アドビの新事業育成メソッドが秀逸だった 日本企業も学べるKickboxという仕組み
3年間ですでに1300ものKickboxプロジェクトが行われたが、次のステップに進んだのはまだ25個だ。赤い箱の次のステップで渡されるのは、「青い箱」。この中身はプロジェクトごとに異なるという。
そして、Kickboxのアイデアのいくつかは、すでにアドビシステムズの製品に組み込まれているものもある。
たとえば、ひとつのプロジェクトはアドビシステムズに「Fotolia」と呼ばれるストックフォトサービスの買収を進め、現在では「Adobe Stock」として、写真やビデオ、デザイン素材のマーケットプレイスとして中核的な存在へと発展している。また、デザインやプログラミングのスキルを紹介するオンラインコース、Adobe KnowHowも、Kickboxから生まれたプロジェクトだ。

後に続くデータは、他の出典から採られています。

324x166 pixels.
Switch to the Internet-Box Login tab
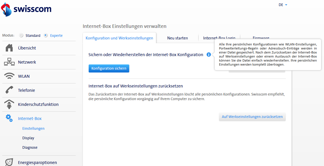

また女性で出産を経験したエンジニアが提案した「Memory Maker」は、アップロードした写真や音楽を自動的に編集してビデオを作成してくれるソフトウエアで、こちらも主力製品であるPhotoshop Lightroomの最新バージョンの機能として搭載される。
新たな才能の発見に寄与
成功しなかったプロジェクトでも、新たな才能の発見に役立っているという。Kickbox経験者が、それまで経験のなかったプロダクトマネージャー職に抜擢される事例を2つ紹介した。失敗を経験しているリーダーが、社内でその強みを発揮し、よりよい製品作りに生かされる、人材の育成と社内での流動性の高まりがあった。
大企業でこうしたイノベーションの仕組みを、個人に対して提供している企業は珍しい事例だ。アドビシステムズは今年、フォーブスの「世界で最も革新的な企業」に選ばれ、Kickboxは名実ともにアドビシステムズの革新に貢献する存在となった。
なお、Kickboxの資料はすべて、オンラインサイト kickbox.adobe.com からダウンロードすることができる。1000ドルと砂糖とコーヒー、そして革新のノウハウを用意し、社員の隠れた才能を発見するチャンスをつかむ企業は、ほかにも出てくるかも知れない。